La Marina Mercantile

 

La marina, ossia quel complesso interagente di attività legate al mare con sedi e presenze d’ordine vario mercantile, militare, societario o individuale, statale o privato, con il sostegno di grandi e piccoli cantieri, di porti, di magazzini, di allacciamenti ferroviari, di numerose attività collaterali interdipendenti o comunque interessate, viene a collocarsi alla base di quella che è divenuta la nazione Italia qual è oggi per nascita, sviluppo, credibilità e affermazione.

Lungi da costituire un obbligo geografico la marina rappresenta, cioè, una dei fattori fondamentali anche se non avvertiti o poco conosciuti dai cittadini comuni di una realtà operativa senza la quale sarebbe stato per la nazione molto difficile raggiungere il livello di libera civiltà che può vantare, presente in tutti i momenti di crisi che hanno investito nel passato e nel presente la storia nazionale.

Il tema è talmente vasto da non prestarsi ad una trattazione esauriente che non sarebbe possibile in una sede come questa, ma tuttavia non è argomento trascurabile, per cui seguiremo la via di una concettualità riguardante il solo settore della marina mercantile sotto forma di disegni di navi ricavati da illustrazioni e documentazioni fotografiche. Un semplice excursus visivo, limitato alle attività maggiori o maggiormente significative e diviso idealmente nelle parti che seguono.

○ ○ ○ ○

COMPITI SCRITTI:
**a)** Nel brano sulla marina mercantile, in quale forma viene presentato il settore della marina mercantile?
**b)** Per favore, prosegui il brano sulla marina mercantile partendo subito dopo la sua ultima frase.

DATI FORNITI:

○ ○ ○ ○

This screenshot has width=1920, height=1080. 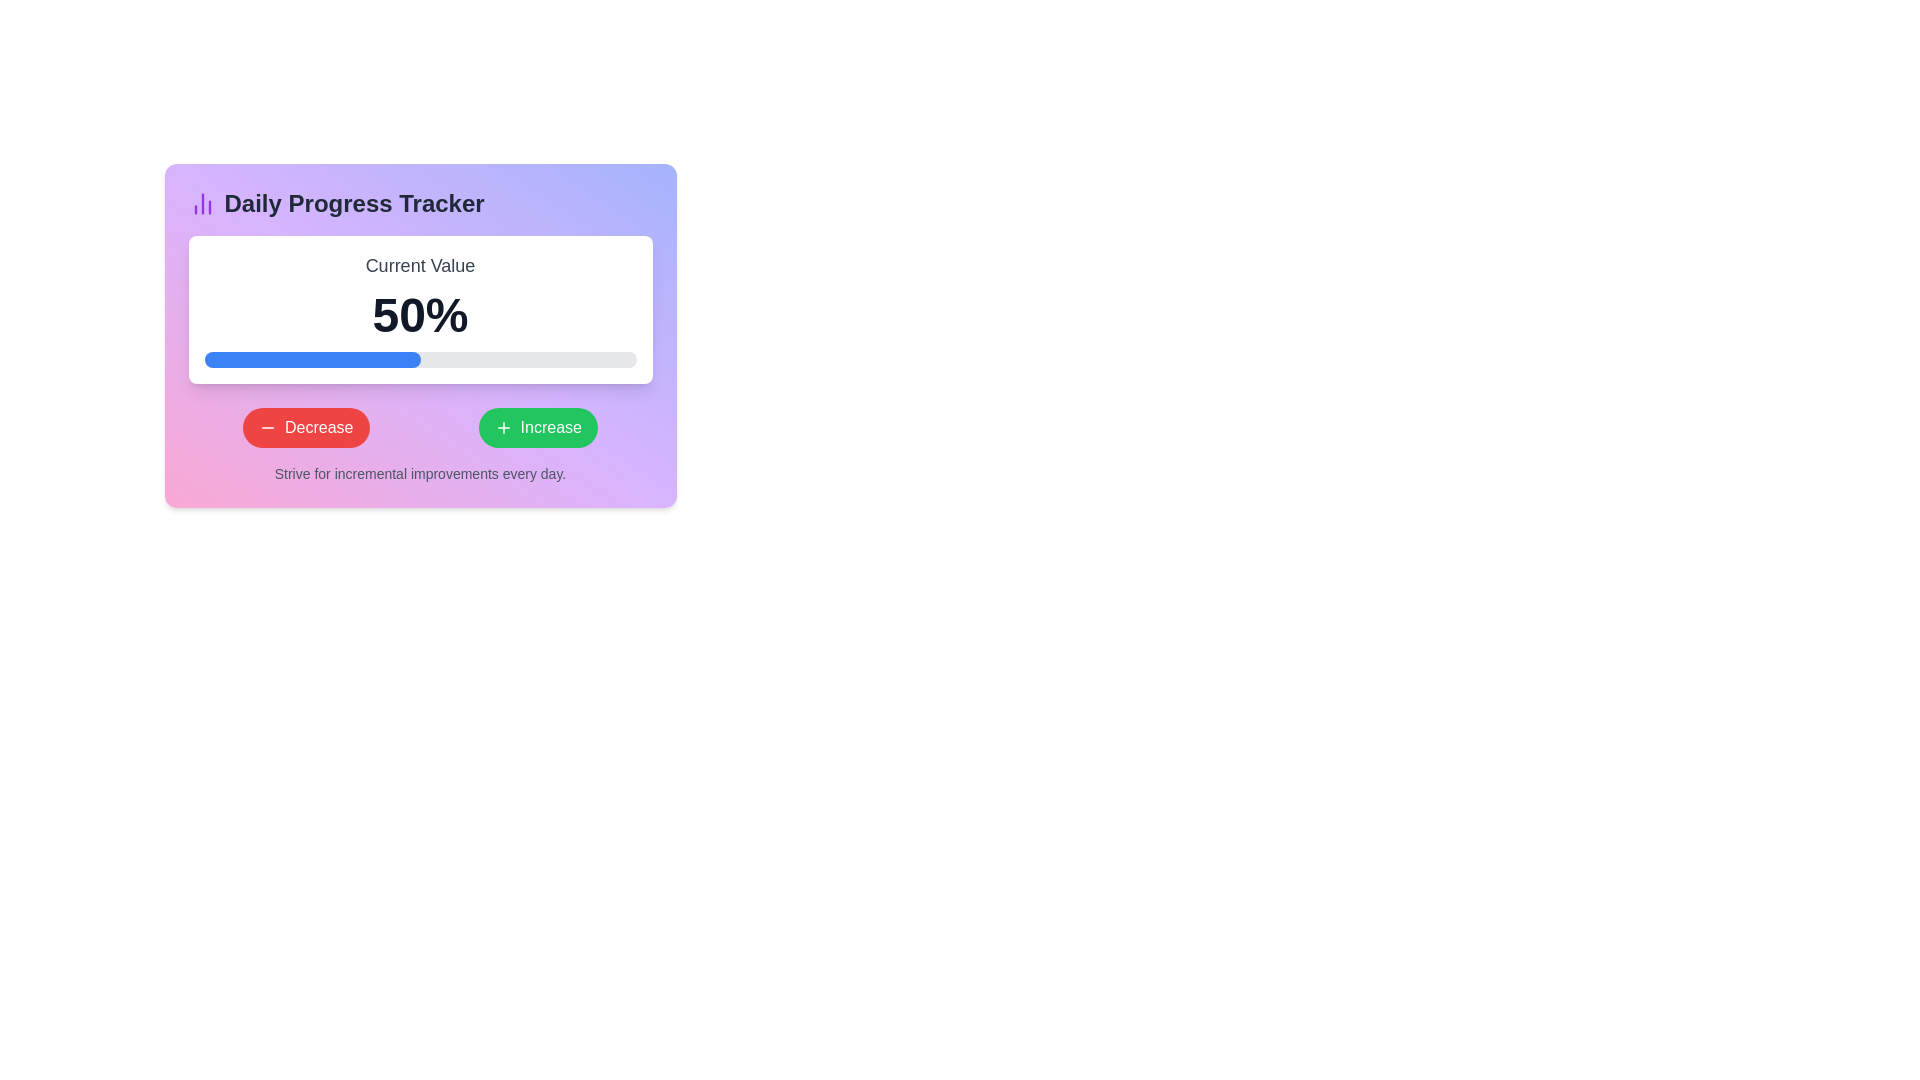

○ ○ ○ ○

IN RISPOSTA:
**a)** Sotto forma di disegni di navi ricavati da illustrazioni e documentazioni fotografiche.

**b)**
  1. Gli inizi (1818 – 1860). È l’epoca in cui si afferma la propulsione meccanica a vapore con le navi che mettono le ruote senza abbandonare l’attrezzatura velica per misura di sicurezza. Si aprono i primi collegamenti regolari tra Trieste e Venezia, Napoli e Marsilia, e sulle acque interne (fiume Po e grandi laghi lombardi). Alzano la bandiera d’armamento uomini quali il genovese Raffaele Rubattino e il palermitano Vincenzo Florio, nasce a Trieste il Loyd Austriaco e a Genova la Compagnia Transatlantica. Il cantiere Orlando di Livorno vara il primo piroscafo in ferro del Mediterraneo, nasce in Liguria la grande impresa di Giovanni Ansaldo (1853) destinata a divenire con i Bombrino e i Perrone un colosso operante su quasi tutte le nuove basi.
  2. 1861 – 1900. Sale al picco la bandiera tricolore italiana. Si aprono le rotte oltre Gibilterra e Suez, entrano in attività nuovi armatori, la Compagnia delle Due Sicilie di Napoli, la Navigazione Puglia di Bari, la Peirano, la Raggio, la Lavarello, l’Italo Platense di Antonio Oneto, la Cerruti, la Navigazione a Vapore “La Veloce”, la Trinacria e la Siculo-Americana di Palermo. Non sono le sole. Le società Rubattino e Florio si fondono e nasce la Navigazione Generale Italiana.
    Un’attività promettente che attira l’agguerrita concorrenza di compagnie estere che fanno scalo negli stessi porti italiani con le quali bisogna fare i conti, attività che non riguarda soltanto il trasporto di passeggeri ma anche il carico di merci, ed ecco La Creola, ovvero il servizio riunito e coordinato di tre società armatrici di Genova, Napoli e Messina tra cui la Navigazione Generale Italiana.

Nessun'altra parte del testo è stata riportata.